:: Directions ::
1. Repeat, word for word, the passage of the article on farming in WWII between "In 1940 these" and "on Pearl Harbour.", inclusive.
2. In the article on farming in WWII, how many merchant ships a month did the German High Command estimate it would need to sink?

Farming in WWII
by Simon Mortimore, from Meon Matters 2011
Do you get annoyed with form filling, and do you wonder if this paperwork has been of benefit to anybody apart from the bureaucrats? Well read on, and learn how some of this paperwork not only played a major part in helping to defend our freedom, but has also left us with a fascinating historical insight into our community during World War II.
In 1940 these islands, with our commonwealth allies and various free forces elements, stood as the sole bastion against the Nazi’s. Germany had abandoned operation Sealion (Unternehmen Seelöw), the invasion of the UK following the military and psychological victory of the Battle of Britain, but the situation was still very grim.
However, they were still rampaging across the Continent, as the war became the first truly global conflict. In 1941 Hitler initiated operation Barbarossa, the invasion of the Soviet Union. The blitz was also continuing across this country, there was fierce fighting in North Africa, and the “official” entry of the United States was still to come in December with the Japanese attack on Pearl Harbour.
Cut off from Continental supplies and the Battle of the Atlantic at full intensity with wolf pack U-Boats operating in the Northern Atlantic (over 1000 ships were sunk during 1940, 1300 in 1941, peaking at over 1600 in 1942), food and fertiliser supplies were severely restricted. Therefore it became imperative to maximise food production, or face the real possibility of not being able to continue the fight. In fact the German High Command estimated that if they sank 150 merchant ships a month they would starve us into submission.

[Records in a dataset]

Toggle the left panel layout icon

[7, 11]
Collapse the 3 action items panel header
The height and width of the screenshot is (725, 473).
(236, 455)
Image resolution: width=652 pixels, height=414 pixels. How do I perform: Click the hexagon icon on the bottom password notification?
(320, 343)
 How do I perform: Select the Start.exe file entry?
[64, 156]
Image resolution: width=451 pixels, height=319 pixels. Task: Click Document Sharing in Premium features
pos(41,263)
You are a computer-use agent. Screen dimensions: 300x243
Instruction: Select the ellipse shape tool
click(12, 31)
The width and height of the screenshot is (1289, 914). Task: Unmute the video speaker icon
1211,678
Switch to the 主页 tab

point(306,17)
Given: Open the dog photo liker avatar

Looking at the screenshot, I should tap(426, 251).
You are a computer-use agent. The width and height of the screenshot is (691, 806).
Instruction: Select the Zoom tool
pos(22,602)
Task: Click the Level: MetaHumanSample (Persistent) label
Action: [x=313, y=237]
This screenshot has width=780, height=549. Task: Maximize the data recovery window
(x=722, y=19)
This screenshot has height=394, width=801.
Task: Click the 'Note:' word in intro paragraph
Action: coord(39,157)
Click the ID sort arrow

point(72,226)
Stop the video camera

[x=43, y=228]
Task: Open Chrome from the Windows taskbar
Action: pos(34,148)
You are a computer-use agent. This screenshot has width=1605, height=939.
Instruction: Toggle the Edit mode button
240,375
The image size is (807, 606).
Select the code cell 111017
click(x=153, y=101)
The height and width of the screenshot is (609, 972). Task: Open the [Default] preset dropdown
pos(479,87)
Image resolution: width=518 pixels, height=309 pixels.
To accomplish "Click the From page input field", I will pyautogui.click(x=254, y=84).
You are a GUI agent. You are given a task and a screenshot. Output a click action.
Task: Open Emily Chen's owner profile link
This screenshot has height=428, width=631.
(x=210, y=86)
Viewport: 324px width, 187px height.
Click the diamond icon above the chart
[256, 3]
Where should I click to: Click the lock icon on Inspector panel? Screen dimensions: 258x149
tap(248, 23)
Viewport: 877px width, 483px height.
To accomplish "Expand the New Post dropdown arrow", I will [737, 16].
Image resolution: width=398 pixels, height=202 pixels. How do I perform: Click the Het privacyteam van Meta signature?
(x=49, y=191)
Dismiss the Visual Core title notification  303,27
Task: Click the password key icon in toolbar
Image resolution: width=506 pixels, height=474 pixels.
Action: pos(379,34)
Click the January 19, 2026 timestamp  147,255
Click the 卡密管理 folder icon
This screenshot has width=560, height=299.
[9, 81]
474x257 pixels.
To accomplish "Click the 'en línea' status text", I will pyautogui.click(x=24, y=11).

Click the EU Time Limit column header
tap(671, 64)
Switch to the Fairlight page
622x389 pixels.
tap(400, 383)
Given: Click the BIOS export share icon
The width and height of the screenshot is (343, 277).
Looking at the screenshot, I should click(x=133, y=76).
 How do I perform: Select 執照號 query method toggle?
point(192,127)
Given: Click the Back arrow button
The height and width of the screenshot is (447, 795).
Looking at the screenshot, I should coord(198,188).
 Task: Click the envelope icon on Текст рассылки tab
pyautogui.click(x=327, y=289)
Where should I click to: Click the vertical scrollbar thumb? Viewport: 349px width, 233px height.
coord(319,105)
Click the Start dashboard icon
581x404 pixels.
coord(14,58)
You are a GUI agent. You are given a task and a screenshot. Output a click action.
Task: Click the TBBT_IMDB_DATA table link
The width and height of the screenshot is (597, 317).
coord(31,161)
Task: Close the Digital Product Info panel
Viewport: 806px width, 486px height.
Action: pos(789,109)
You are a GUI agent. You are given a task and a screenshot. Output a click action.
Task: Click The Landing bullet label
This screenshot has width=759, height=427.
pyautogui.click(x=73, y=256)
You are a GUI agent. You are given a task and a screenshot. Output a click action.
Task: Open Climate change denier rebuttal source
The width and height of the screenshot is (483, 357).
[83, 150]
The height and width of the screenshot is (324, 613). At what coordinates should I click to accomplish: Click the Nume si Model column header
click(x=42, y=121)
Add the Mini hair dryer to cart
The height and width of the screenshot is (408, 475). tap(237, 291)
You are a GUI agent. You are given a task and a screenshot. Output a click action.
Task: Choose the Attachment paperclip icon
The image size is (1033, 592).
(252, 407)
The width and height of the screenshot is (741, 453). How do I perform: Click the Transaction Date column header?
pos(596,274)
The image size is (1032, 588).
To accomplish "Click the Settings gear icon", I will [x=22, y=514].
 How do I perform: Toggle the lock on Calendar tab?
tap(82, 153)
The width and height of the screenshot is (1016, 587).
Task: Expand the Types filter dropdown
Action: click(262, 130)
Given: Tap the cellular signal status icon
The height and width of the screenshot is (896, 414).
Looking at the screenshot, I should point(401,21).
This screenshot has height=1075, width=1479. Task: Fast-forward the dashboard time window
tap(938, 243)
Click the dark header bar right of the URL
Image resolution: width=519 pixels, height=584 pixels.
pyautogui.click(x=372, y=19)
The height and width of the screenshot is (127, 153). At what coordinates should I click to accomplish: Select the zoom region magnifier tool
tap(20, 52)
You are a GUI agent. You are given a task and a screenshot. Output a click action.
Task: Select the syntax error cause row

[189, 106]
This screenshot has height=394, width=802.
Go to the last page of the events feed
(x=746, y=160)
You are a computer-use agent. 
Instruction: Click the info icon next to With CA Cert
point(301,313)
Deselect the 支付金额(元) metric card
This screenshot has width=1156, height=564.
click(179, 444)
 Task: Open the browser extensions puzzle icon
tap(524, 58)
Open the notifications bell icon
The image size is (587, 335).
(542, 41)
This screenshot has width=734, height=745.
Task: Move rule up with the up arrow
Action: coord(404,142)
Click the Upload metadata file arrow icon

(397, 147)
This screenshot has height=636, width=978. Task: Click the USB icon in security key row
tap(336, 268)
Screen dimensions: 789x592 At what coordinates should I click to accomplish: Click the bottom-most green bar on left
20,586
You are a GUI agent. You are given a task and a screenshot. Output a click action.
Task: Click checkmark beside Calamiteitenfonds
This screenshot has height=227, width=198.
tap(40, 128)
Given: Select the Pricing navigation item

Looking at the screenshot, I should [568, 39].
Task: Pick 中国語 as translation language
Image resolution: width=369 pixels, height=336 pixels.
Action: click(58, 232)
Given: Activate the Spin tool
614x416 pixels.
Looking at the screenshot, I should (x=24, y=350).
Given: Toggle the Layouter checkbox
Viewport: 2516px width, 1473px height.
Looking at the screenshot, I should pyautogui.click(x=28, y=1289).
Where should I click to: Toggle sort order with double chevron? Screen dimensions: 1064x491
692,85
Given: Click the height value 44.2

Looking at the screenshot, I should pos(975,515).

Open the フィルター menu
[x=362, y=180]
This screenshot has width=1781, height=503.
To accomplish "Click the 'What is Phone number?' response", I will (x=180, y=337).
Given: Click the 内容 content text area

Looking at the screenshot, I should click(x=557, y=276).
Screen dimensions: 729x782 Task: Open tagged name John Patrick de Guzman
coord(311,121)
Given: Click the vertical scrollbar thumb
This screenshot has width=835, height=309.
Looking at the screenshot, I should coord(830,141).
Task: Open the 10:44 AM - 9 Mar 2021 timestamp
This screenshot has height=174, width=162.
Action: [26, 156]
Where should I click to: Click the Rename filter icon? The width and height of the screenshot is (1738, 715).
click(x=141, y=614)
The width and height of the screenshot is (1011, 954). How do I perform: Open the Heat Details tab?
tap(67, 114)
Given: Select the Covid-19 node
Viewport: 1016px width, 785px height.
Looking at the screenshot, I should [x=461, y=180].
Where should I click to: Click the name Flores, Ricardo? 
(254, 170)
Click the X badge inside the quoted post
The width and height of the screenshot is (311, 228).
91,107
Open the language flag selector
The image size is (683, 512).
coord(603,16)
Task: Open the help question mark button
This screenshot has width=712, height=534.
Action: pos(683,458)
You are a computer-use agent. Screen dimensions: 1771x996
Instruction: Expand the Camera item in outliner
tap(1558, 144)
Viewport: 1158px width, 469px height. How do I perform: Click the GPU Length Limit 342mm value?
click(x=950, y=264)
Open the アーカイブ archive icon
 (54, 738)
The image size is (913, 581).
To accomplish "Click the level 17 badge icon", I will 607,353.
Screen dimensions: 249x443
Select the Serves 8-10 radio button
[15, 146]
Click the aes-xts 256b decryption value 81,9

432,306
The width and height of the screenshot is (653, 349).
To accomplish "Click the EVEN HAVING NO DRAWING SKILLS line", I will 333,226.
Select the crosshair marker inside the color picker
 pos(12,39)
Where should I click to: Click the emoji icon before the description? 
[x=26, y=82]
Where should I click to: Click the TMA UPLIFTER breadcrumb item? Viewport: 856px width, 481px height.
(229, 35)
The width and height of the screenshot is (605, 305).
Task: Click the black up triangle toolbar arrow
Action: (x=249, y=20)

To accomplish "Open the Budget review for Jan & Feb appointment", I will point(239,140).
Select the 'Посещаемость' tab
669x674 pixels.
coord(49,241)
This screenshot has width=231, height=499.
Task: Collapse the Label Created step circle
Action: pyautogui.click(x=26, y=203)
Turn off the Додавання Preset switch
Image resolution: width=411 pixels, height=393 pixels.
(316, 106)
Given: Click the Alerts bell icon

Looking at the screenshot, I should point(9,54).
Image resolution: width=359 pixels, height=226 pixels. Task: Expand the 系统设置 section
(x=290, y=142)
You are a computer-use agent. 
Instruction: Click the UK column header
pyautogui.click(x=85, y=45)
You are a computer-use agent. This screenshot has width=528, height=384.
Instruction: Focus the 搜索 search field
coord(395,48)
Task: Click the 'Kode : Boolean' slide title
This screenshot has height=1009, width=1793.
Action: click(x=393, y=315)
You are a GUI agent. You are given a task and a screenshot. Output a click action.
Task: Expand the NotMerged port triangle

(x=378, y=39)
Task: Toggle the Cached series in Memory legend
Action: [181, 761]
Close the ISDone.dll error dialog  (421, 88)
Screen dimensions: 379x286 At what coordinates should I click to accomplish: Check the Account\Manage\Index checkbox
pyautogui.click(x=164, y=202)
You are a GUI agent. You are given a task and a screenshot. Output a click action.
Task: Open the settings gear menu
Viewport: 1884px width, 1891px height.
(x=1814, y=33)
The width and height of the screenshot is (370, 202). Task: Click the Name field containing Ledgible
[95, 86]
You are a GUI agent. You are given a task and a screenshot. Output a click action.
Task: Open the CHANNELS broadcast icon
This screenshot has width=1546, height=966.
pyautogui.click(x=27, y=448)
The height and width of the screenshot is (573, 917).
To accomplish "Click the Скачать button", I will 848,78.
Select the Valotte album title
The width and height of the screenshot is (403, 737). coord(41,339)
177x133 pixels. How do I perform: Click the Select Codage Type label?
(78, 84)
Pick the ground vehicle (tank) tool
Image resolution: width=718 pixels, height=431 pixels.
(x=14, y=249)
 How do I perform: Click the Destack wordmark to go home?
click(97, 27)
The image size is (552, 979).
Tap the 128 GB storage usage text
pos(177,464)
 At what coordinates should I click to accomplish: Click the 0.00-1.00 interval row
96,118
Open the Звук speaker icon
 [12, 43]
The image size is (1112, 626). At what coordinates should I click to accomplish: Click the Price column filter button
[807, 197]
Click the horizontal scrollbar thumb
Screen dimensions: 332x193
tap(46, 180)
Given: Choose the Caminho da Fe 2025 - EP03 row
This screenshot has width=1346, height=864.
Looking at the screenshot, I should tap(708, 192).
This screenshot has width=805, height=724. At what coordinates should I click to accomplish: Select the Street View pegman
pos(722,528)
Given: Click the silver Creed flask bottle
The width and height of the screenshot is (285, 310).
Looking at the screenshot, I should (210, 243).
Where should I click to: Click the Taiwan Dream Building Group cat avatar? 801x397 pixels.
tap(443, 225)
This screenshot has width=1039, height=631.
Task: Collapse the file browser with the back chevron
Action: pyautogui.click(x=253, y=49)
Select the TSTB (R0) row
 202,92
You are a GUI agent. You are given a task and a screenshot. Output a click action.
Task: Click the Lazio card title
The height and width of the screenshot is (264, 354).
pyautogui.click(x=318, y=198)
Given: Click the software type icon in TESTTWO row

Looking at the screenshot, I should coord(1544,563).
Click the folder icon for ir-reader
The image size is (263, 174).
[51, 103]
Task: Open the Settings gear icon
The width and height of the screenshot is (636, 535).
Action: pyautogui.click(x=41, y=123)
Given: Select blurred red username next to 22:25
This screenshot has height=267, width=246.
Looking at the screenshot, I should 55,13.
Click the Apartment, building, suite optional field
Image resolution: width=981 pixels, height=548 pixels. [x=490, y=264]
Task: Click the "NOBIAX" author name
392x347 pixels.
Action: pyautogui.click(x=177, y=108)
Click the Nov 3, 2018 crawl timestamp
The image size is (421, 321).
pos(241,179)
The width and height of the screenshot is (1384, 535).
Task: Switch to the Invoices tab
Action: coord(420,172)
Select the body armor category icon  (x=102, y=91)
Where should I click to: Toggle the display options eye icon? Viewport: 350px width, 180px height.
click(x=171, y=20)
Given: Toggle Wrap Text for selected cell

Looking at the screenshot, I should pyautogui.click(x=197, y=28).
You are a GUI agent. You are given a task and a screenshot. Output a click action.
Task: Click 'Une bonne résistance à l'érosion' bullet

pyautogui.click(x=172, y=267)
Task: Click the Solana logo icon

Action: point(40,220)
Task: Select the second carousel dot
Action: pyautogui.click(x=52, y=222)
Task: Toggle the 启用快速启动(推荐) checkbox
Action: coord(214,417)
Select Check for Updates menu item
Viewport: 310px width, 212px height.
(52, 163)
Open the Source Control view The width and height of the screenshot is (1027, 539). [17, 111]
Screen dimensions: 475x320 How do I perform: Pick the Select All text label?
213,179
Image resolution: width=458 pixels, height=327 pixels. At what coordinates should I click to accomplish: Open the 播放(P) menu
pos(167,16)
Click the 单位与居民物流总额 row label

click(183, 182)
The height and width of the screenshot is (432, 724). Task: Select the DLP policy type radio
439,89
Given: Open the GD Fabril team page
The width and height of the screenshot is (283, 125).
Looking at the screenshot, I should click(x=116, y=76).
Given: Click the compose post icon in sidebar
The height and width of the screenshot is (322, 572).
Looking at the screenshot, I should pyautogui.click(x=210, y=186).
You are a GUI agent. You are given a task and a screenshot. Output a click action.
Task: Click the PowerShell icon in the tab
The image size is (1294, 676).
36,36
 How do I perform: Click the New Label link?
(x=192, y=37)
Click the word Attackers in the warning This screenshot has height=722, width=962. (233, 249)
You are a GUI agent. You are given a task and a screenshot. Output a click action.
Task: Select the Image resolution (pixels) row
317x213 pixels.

:: Exercise responses ::
1.
In 1940 these islands, with our commonwealth allies and various free forces elements, stood as the sole bastion against the Nazi’s. Germany had abandoned operation Sealion (Unternehmen Seelöw), the invasion of the UK following the military and psychological victory of the Battle of Britain, but the situation was still very grim.
However, they were still rampaging across the Continent, as the war became the first truly global conflict. In 1941 Hitler initiated operation Barbarossa, the invasion of the Soviet Union. The blitz was also continuing across this country, there was fierce fighting in North Africa, and the “official” entry of the United States was still to come in December with the Japanese attack on Pearl Harbour.

2. 150 merchant ships a month.